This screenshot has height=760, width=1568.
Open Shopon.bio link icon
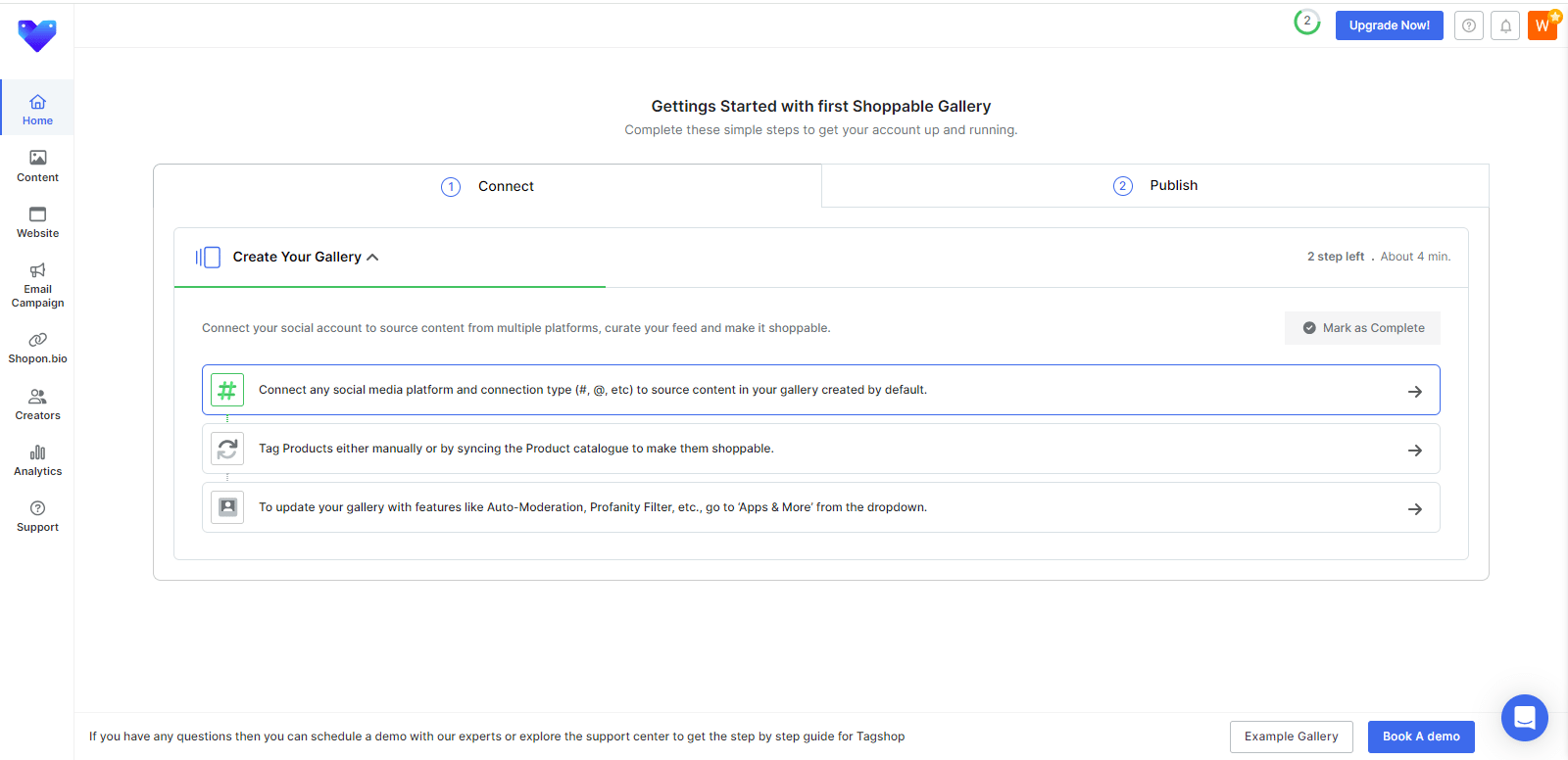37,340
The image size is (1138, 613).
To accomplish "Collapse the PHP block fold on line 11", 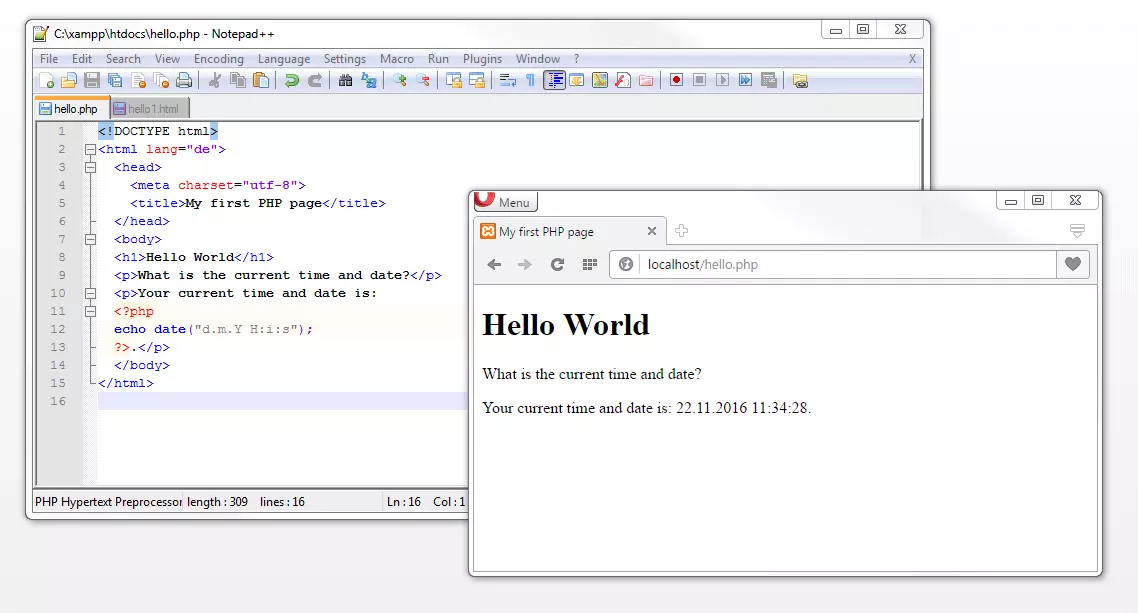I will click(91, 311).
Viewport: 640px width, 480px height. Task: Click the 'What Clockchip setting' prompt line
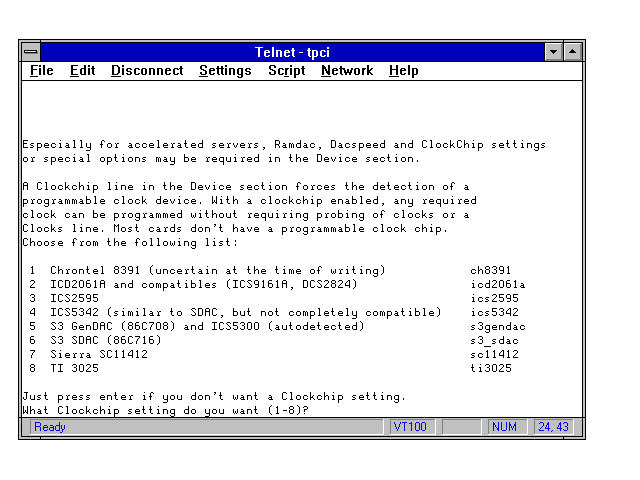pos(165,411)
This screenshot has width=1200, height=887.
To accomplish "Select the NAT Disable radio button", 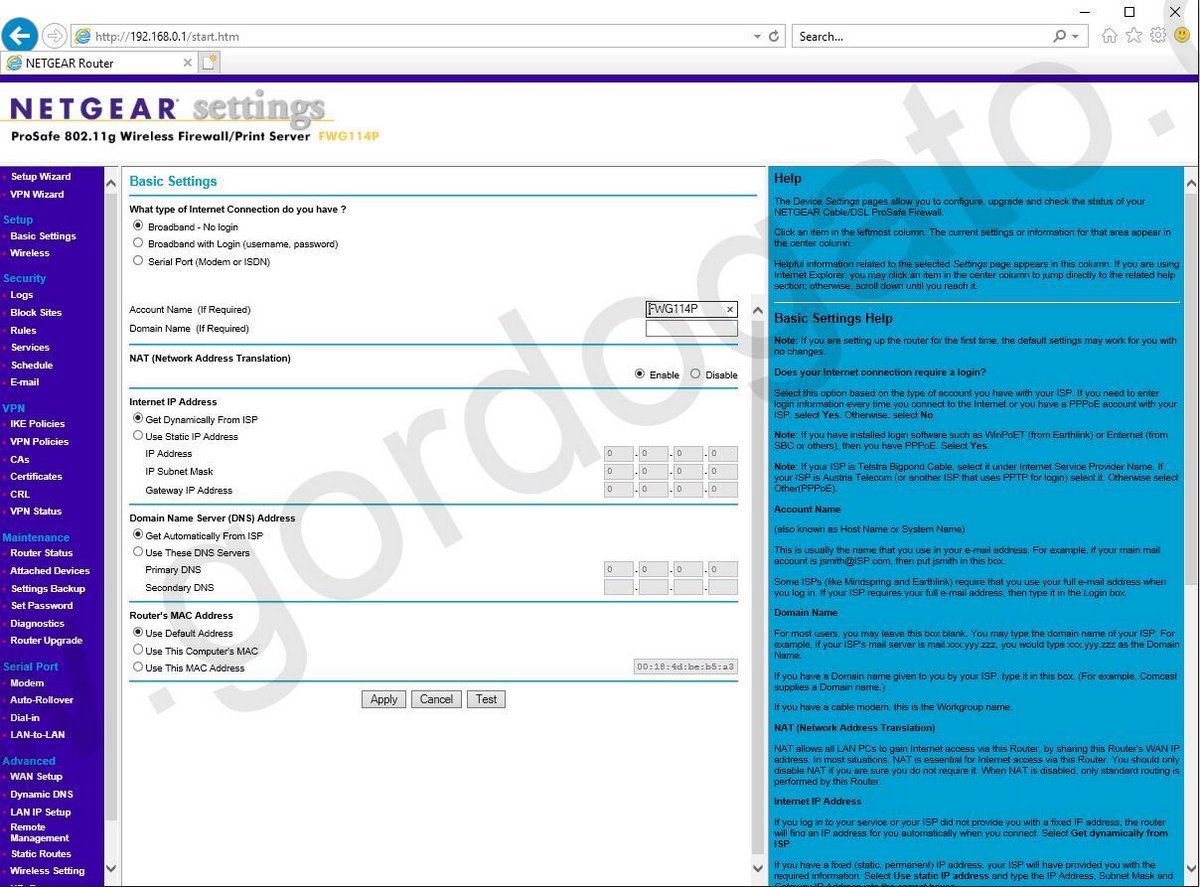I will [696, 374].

____________________

* **Task**:
Copy out every line of the data where the word "This" occurs.

* **Solution to the problem**:
This screenshot has height=760, width=1568.
This screenshot has width=1200, height=887.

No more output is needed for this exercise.